Is there a voter demographic you are watching closely that could have an impact on this election?

There are two groups to track during the early voting period: Hispanics and rural whites. I've already discussed rural whites, so let me mention Hispanics. Aside from Cuban-Americans, Hispanics are a part of the Democratic coalition and their turnout rates have been low, about 20 points lower than whites or blacks in presidential elections. There is speculation that Trump's rhetoric could entice Hispanics to vote against him, and there is some evidence in polls that Hispanic voting enthusiasm is running higher than normal. In Georgia, Florida and North Carolina race and ethnicity are tracked on these states' voter files, so it is possible to look at the individual level data to see if Hispanics are showing up at unusually higher numbers than the past.
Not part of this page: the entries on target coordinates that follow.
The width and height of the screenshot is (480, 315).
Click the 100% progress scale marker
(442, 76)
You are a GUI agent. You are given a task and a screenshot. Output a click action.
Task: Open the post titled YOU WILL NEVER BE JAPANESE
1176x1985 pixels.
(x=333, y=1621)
There has already been talk about voter fraud this election. Do you anticipate more?

Given the current state of the polls, which show a Clinton lead, I expect Trump will initially crow about the early voting numbers, holding them as evidence the polling is wrong. That is, until the in-person early voting starts. At that point, Trump will blame election "rigging" for the Democrats' early voting advantage. If you are serious about vote fraud, the truth is mail ballots are where most of the — extremely rare — election fraud occurs, rather than in-person voting. Yet, Republicans' vote fraud rhetoric and stringent voter ID laws are targeted at in-person voters and ignore mail ballots. It is perhaps not a coincidence, then, that mail balloting is Republican voters' favorite method of voting.

So when will we see the clearest picture of who is ahead in the polls based on early voting?

I generally believe that, properly interpreted, the early vote should confirm the polls. We should get a clearer picture of who is winning a week before the election by comparing the early vote this year to past elections.

That is, if the polling indicates a landslide election. If the polls are close, the early vote will likely not provide a strong signal as to who will win. There is collaboration between Slate and a new organization called VoteCastr that claims they will have accurate election forecasting the morning of the election based on modeling of the early vote in key battleground states. I'd caution about the precision of these estimates, as Election Day voters can be very different than the early vote. ... Unless the election is a blowout or early vote forecasts confirm the pre-election polling, I would take any forecast based on the early vote alone with a huge grain of salt.